Time to Ignore the President of Italy and Assert the Sovereignty of Parliament

'In vain I have struggled. It will not do. My feelings will not be repressed.'  Angels hold no brief for the Italian Democratic Party or its erstwhile candidate premier. Nonetheless, Pierluigi Bersani has been most seriously wronged, as has the Democratic Party and its voters.  It was not for President Napolitano  to act as he has.  Bersani should meet Parliament and see of he can muster a vote of confidence in both Houses, not have Parliament second-guessed by Napolitano.  Italy is not the France of the Fifth Republic (yet).

Bersani has an absolute majority in the Chamber of Deputies (the Lower House).  He can table and carry a motion of no confidence in the Monti administration as soon as he likes.  At that point Napolitano will be forced to get out of the way, together with his ten Dead White Men, and Bersani will face the Parliament, to be accepted or rejected by the proper body.  Bersani has not returned to Napolitano (to Napolitano's reported extreme irritation) the mandate he has held since the President's earlier consultations.  With Monti voted out he is freed and, almost certainly, would be able to find the dozen votes he needs in the Senate.
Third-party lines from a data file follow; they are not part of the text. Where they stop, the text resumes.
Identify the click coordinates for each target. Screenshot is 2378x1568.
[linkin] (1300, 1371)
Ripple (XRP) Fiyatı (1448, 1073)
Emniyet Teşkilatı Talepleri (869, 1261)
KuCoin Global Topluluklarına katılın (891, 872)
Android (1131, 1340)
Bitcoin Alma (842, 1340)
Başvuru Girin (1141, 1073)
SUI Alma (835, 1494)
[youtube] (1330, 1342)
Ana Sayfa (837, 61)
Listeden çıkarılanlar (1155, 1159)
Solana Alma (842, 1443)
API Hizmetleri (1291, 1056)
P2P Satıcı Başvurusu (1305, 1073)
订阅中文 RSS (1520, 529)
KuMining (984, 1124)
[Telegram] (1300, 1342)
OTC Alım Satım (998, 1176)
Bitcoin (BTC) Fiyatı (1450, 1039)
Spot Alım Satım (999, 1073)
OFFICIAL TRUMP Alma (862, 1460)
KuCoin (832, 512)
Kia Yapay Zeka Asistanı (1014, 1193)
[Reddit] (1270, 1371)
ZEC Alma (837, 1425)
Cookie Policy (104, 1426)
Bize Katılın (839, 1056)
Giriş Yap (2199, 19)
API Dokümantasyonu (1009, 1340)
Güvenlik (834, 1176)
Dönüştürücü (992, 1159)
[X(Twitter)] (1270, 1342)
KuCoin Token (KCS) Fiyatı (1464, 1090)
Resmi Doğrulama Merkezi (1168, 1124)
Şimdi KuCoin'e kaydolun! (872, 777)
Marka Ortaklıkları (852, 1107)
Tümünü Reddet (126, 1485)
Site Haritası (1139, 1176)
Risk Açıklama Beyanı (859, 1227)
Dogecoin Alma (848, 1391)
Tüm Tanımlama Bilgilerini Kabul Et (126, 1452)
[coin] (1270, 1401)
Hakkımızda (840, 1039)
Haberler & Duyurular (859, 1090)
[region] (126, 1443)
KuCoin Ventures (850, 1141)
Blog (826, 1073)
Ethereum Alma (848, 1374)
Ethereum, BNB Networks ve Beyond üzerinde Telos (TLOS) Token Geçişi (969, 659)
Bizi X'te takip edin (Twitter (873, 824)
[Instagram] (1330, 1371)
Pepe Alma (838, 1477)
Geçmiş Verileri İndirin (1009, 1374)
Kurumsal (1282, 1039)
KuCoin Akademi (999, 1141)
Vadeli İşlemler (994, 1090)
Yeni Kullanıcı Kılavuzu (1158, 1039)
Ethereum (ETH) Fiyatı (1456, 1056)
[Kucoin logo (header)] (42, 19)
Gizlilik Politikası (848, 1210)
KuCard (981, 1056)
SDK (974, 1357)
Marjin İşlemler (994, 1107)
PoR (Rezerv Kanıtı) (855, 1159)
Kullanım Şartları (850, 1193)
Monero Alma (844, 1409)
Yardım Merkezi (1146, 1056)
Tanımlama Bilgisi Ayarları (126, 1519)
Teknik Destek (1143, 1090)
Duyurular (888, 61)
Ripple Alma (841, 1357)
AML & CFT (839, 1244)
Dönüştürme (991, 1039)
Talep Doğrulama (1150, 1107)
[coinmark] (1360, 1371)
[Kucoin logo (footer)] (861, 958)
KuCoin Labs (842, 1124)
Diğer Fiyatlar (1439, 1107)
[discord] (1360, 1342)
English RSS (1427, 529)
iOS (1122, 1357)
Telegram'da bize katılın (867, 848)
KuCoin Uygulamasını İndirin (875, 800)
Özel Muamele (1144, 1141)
So why doesn't Bersani act?  Yes his party is split but for this power-taking operation it might well reunite.  Yes a great wound would open in Italian institutions of governance between the Parliament and the Presidency but, frankly, Napolitano has asked for it by putting himself into such a position, and will be gone within weeks anyway.  Parliamentary sovereignty should not have been encroached  like this.  The real reason Bersani won't do it is because he hasn't got the guts Napolitano has, and he's backed down.  If Bersani wants office he's got the mandate and the votes but he has to take it.

2 comments:

Electro-Kevin said...

Interesting.

But how far we've fallen if Italian politics is a concern.

hatfield girl said...

Templates is the new Brussels word E-K. Cyprus for sovereign debt, Italy for too bold democratic tendencies....no reason to think the UK has been left out. Migration might be the template being tried there.